Stored data:
=== Section Start ===

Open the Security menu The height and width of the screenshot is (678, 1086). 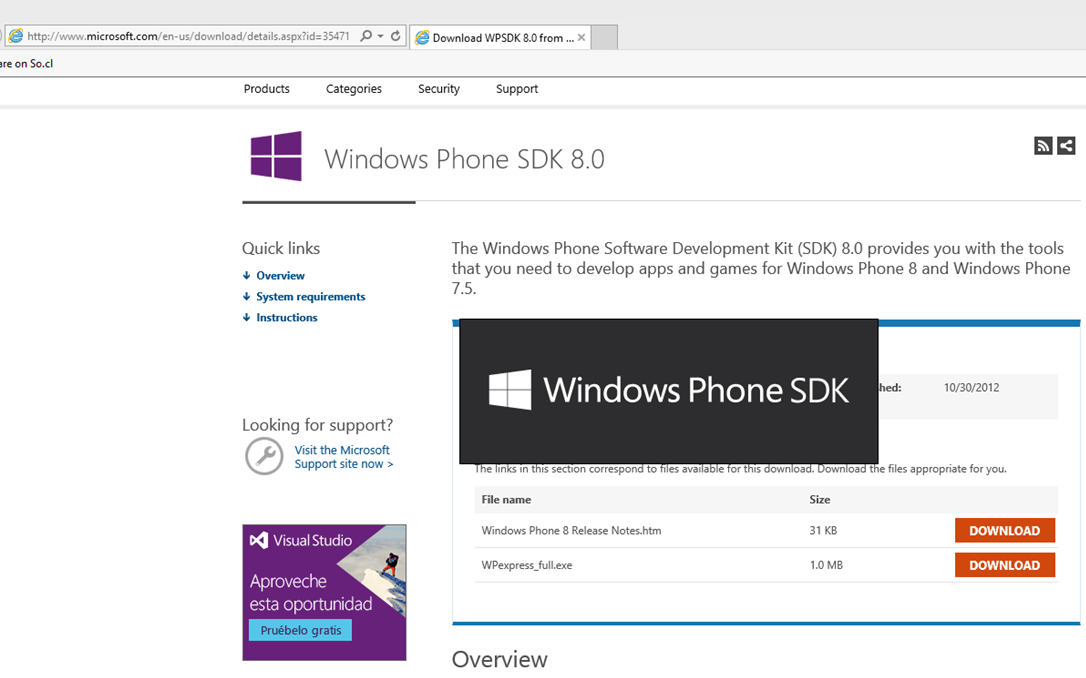click(x=438, y=88)
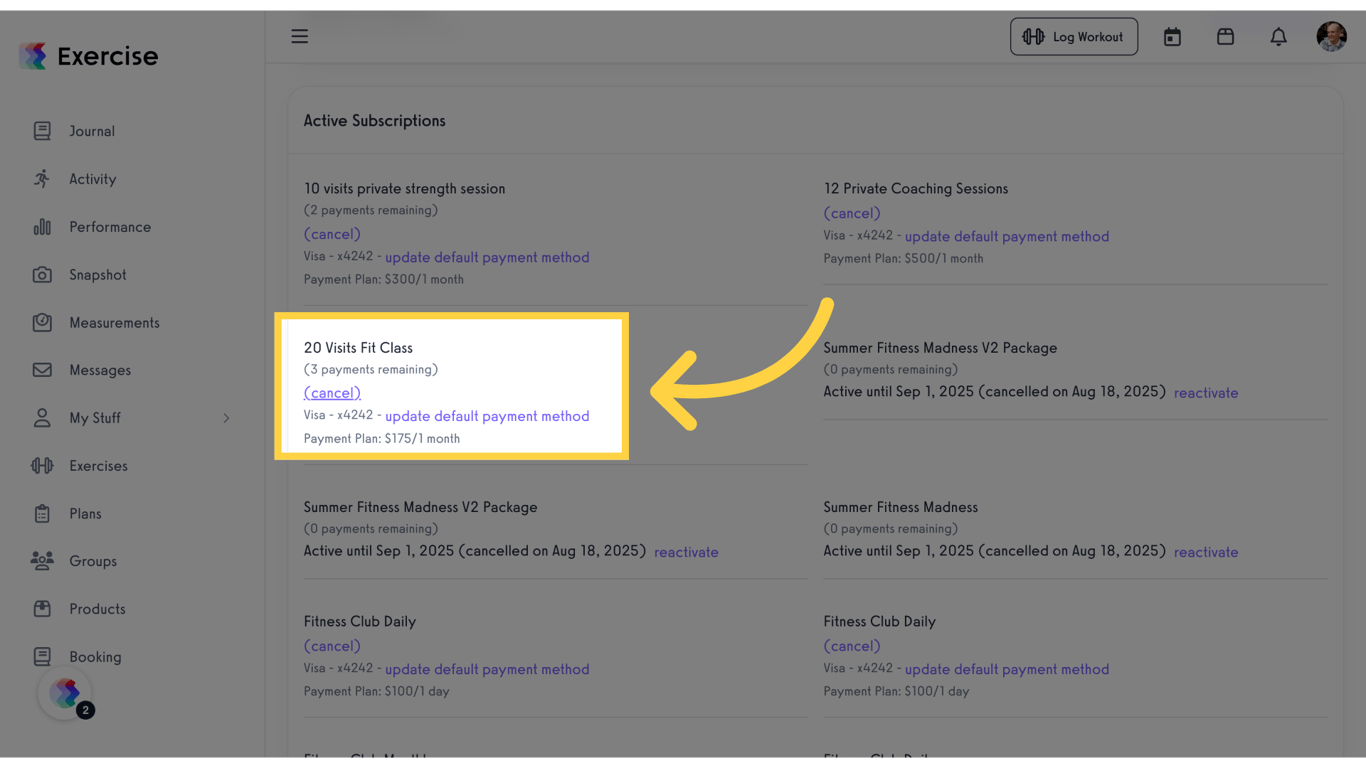Cancel the 20 Visits Fit Class subscription
Screen dimensions: 1366x768
click(332, 392)
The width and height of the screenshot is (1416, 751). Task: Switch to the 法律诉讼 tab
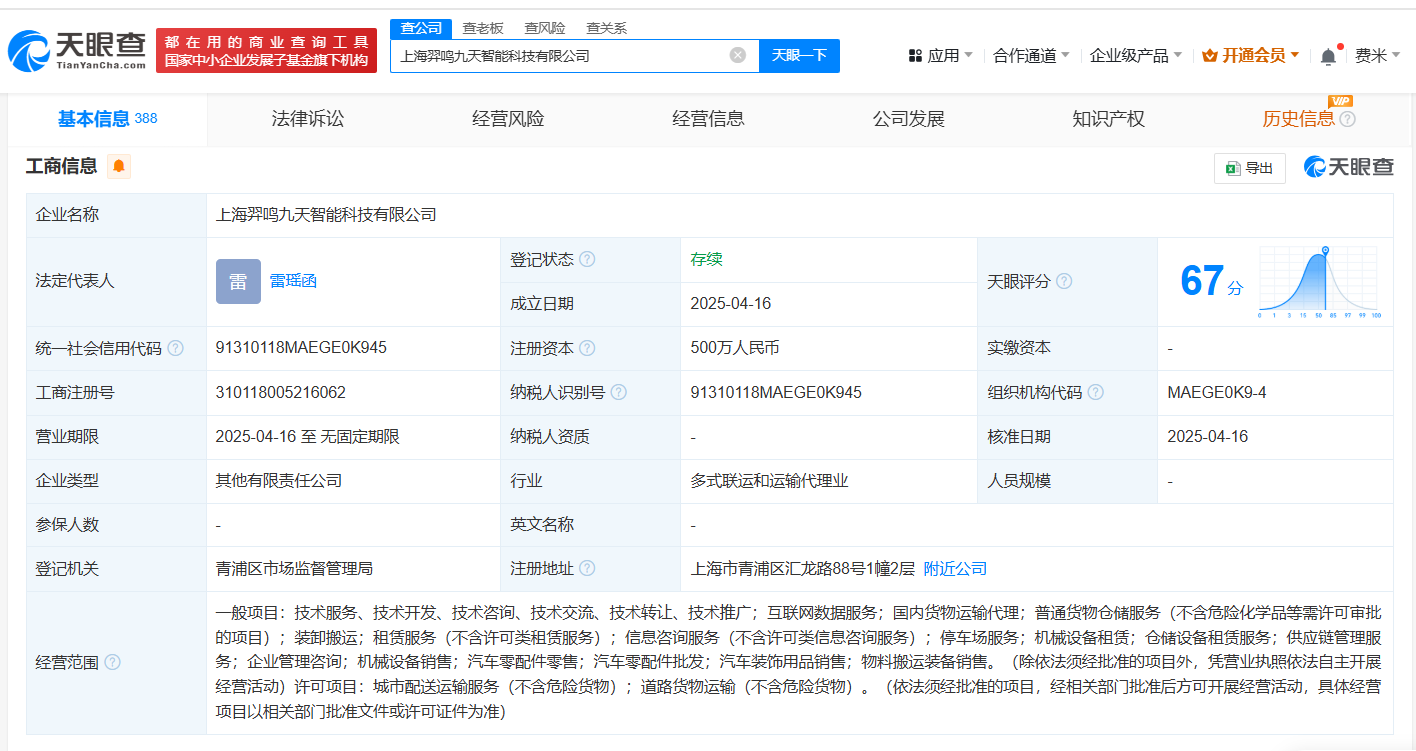coord(308,119)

=== Section End ===

== THE PROBLEM ==
Beginning with the line that contains "The width and", repeat every remaining line of the data exactly, the last line included, and omit pictures.

== WRITTEN ANSWER ==
The width and height of the screenshot is (1416, 751). Task: Switch to the 法律诉讼 tab
coord(308,119)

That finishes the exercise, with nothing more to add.